● **MATERIALS PROVIDED**
- Opening Delimiter -
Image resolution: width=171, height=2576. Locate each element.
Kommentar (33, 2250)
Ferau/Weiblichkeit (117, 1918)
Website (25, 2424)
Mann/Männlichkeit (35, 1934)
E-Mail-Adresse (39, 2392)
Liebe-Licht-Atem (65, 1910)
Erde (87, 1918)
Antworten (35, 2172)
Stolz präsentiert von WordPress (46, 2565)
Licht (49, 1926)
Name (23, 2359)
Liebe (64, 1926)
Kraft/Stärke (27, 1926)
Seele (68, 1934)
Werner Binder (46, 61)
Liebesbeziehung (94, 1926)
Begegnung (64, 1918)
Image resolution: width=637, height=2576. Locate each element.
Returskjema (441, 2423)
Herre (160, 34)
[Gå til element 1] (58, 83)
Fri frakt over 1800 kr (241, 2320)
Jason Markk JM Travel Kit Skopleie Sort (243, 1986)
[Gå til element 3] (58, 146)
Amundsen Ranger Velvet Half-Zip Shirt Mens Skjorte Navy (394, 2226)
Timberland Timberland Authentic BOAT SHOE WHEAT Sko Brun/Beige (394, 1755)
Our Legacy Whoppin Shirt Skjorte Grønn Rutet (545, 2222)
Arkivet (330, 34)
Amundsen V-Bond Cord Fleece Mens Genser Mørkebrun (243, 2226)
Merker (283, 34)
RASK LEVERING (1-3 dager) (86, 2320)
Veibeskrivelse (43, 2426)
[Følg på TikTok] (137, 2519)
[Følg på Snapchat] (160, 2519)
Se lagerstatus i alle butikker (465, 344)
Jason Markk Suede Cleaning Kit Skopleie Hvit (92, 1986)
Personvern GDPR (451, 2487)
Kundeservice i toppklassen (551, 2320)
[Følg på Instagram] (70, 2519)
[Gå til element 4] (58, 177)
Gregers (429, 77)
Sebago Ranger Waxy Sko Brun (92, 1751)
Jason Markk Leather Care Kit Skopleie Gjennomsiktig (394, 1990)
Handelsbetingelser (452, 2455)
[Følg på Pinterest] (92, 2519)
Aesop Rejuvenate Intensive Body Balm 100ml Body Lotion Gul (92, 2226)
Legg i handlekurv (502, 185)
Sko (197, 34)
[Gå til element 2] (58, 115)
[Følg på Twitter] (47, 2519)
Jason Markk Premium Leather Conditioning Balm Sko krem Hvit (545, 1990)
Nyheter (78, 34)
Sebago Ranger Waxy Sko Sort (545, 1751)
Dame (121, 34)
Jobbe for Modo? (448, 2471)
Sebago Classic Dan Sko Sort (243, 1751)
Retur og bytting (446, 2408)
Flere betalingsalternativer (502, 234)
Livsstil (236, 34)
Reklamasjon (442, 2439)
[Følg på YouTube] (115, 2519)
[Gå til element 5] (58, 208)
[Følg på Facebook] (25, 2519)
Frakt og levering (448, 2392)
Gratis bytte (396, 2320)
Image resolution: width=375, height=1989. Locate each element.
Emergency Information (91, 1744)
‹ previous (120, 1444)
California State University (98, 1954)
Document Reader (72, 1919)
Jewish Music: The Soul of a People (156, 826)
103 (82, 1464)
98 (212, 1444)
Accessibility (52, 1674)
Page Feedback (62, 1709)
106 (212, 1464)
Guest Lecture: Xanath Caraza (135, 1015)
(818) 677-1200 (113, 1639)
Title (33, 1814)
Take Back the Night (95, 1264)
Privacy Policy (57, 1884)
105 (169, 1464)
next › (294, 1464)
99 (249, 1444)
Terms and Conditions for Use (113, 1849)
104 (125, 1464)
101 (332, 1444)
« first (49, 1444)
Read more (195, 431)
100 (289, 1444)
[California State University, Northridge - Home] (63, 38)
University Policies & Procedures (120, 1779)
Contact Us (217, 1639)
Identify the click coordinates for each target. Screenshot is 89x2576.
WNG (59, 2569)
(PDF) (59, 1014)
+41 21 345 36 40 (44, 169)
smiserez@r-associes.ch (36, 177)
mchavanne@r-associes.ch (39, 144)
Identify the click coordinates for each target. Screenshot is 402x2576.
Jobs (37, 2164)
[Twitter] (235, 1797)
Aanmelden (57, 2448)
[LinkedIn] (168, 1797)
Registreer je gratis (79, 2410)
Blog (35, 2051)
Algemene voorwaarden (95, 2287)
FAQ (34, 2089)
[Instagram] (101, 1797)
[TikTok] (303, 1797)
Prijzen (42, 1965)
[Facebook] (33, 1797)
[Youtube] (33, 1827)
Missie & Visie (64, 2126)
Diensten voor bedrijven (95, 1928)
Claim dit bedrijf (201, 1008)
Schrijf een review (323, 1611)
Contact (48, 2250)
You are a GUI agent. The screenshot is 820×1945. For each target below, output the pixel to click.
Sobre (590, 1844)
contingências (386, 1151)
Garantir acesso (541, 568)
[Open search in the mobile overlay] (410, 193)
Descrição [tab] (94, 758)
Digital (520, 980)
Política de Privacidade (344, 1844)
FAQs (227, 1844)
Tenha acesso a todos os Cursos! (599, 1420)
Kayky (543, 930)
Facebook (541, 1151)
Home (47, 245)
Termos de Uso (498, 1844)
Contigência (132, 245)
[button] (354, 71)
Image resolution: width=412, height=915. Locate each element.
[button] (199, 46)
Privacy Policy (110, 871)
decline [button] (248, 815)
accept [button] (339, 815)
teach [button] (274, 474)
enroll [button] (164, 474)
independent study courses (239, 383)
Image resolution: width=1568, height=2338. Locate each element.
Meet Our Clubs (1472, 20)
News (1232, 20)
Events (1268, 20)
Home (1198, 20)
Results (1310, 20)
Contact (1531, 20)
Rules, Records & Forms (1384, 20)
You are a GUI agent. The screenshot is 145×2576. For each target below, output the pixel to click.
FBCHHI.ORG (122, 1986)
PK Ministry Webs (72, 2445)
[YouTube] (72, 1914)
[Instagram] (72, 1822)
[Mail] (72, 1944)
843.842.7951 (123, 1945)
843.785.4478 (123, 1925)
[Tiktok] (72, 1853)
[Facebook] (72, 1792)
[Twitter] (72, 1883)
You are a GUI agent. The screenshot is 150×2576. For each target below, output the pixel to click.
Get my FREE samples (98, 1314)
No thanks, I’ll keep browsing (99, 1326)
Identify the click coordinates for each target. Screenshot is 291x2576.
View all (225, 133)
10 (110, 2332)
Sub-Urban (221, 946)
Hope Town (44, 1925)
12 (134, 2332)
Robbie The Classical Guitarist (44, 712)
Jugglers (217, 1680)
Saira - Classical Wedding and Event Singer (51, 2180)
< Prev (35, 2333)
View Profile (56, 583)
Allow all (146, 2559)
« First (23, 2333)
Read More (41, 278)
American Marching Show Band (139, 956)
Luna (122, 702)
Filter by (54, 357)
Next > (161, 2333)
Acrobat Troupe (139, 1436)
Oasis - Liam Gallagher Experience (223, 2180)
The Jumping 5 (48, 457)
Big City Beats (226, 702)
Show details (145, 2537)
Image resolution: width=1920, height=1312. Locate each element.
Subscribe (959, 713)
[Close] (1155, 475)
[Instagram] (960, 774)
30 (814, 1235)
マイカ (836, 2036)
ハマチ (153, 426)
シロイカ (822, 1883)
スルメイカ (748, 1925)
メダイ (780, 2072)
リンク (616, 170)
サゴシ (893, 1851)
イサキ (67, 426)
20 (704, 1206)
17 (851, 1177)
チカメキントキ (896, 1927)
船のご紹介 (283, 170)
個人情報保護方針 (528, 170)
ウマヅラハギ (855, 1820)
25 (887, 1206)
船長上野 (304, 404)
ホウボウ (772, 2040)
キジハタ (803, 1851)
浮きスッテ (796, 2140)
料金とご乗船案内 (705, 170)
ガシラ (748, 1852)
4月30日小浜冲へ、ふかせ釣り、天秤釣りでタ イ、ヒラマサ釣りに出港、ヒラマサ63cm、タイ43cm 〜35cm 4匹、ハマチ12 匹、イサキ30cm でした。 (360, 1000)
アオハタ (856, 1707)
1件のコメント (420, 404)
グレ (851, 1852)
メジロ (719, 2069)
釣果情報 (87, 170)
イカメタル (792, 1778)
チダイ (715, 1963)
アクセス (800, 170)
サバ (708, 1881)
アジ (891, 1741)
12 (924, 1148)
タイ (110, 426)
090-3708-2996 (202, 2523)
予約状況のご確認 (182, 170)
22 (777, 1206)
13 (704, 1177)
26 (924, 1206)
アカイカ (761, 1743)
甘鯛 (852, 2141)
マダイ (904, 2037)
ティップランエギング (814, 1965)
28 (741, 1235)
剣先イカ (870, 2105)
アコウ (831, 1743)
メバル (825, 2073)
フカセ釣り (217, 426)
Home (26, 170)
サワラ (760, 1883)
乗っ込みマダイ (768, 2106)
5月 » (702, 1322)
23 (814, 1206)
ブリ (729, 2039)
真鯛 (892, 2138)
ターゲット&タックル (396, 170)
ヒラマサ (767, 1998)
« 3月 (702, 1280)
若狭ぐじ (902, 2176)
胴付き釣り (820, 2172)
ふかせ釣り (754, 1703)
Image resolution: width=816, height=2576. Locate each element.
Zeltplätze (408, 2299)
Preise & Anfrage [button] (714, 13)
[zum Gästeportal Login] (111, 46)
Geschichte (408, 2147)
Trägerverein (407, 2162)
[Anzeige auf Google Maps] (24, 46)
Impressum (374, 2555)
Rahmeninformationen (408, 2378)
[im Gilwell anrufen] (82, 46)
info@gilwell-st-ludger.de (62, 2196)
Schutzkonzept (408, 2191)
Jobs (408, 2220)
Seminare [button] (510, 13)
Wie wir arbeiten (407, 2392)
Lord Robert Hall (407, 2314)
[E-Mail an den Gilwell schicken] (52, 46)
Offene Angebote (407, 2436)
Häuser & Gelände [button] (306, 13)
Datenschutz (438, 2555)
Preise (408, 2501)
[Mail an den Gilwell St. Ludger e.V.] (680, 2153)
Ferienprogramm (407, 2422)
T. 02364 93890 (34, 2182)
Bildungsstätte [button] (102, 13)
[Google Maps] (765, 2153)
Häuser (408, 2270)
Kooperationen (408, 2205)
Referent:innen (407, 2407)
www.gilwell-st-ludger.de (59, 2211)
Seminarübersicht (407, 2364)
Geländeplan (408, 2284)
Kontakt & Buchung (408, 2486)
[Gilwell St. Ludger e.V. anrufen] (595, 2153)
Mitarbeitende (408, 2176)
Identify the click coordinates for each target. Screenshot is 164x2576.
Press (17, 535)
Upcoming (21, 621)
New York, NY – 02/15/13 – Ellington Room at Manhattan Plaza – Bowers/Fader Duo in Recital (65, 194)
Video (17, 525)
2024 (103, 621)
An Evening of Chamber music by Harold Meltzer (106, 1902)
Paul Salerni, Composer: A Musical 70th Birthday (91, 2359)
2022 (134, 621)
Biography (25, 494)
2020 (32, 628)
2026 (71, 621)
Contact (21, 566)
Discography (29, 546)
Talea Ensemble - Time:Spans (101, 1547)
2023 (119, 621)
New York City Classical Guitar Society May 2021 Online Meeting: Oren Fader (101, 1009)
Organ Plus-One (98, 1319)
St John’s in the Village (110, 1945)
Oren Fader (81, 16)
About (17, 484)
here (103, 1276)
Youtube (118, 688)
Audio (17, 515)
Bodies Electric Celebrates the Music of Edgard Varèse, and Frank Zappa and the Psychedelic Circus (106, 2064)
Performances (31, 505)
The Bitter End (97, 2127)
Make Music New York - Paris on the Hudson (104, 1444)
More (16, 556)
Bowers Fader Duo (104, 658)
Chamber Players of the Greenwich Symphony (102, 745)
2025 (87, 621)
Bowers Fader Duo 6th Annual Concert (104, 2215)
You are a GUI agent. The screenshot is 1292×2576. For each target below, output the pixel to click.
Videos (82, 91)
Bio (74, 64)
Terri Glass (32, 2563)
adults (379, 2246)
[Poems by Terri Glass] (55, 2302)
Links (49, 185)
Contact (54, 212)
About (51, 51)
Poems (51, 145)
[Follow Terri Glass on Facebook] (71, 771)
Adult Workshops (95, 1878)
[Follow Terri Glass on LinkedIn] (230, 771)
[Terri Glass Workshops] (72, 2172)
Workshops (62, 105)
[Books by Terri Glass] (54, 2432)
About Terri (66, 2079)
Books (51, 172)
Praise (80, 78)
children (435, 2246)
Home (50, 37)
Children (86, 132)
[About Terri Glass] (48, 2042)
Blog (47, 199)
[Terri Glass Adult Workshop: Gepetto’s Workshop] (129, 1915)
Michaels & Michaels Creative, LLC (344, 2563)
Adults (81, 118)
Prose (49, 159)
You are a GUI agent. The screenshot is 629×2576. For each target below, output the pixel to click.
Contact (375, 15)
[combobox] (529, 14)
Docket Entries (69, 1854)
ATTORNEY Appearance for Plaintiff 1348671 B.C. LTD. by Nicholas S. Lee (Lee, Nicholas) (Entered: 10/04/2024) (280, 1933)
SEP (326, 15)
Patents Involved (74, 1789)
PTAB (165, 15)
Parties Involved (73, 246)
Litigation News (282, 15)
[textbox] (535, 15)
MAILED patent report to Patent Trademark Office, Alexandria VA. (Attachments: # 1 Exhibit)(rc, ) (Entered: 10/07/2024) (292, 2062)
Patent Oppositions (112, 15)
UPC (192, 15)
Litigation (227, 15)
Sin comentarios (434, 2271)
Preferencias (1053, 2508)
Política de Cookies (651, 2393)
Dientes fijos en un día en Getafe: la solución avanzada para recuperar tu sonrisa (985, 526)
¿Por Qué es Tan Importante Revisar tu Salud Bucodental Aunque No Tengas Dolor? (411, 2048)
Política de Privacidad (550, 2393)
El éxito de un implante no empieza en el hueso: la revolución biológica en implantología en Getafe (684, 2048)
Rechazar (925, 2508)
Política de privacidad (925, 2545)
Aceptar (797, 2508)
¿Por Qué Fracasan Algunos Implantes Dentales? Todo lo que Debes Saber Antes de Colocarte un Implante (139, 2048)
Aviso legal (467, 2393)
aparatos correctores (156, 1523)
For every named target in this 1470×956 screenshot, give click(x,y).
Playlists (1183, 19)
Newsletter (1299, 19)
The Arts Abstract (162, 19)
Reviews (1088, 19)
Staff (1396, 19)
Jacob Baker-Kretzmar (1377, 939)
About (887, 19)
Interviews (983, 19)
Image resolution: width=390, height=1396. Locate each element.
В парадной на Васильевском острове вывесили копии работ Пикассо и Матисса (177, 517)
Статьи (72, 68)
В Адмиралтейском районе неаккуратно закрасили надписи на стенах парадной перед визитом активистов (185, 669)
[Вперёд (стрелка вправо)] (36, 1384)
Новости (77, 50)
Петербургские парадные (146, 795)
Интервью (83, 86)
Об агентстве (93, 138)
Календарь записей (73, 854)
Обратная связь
- Closing Delimiter -
● **PROBLEM DETAILS**
Return all lines of the material above in which the word "associes" occurs.

● **RESULT OF THE EXERCISE**
smiserez@r-associes.ch (36, 177)
mchavanne@r-associes.ch (39, 144)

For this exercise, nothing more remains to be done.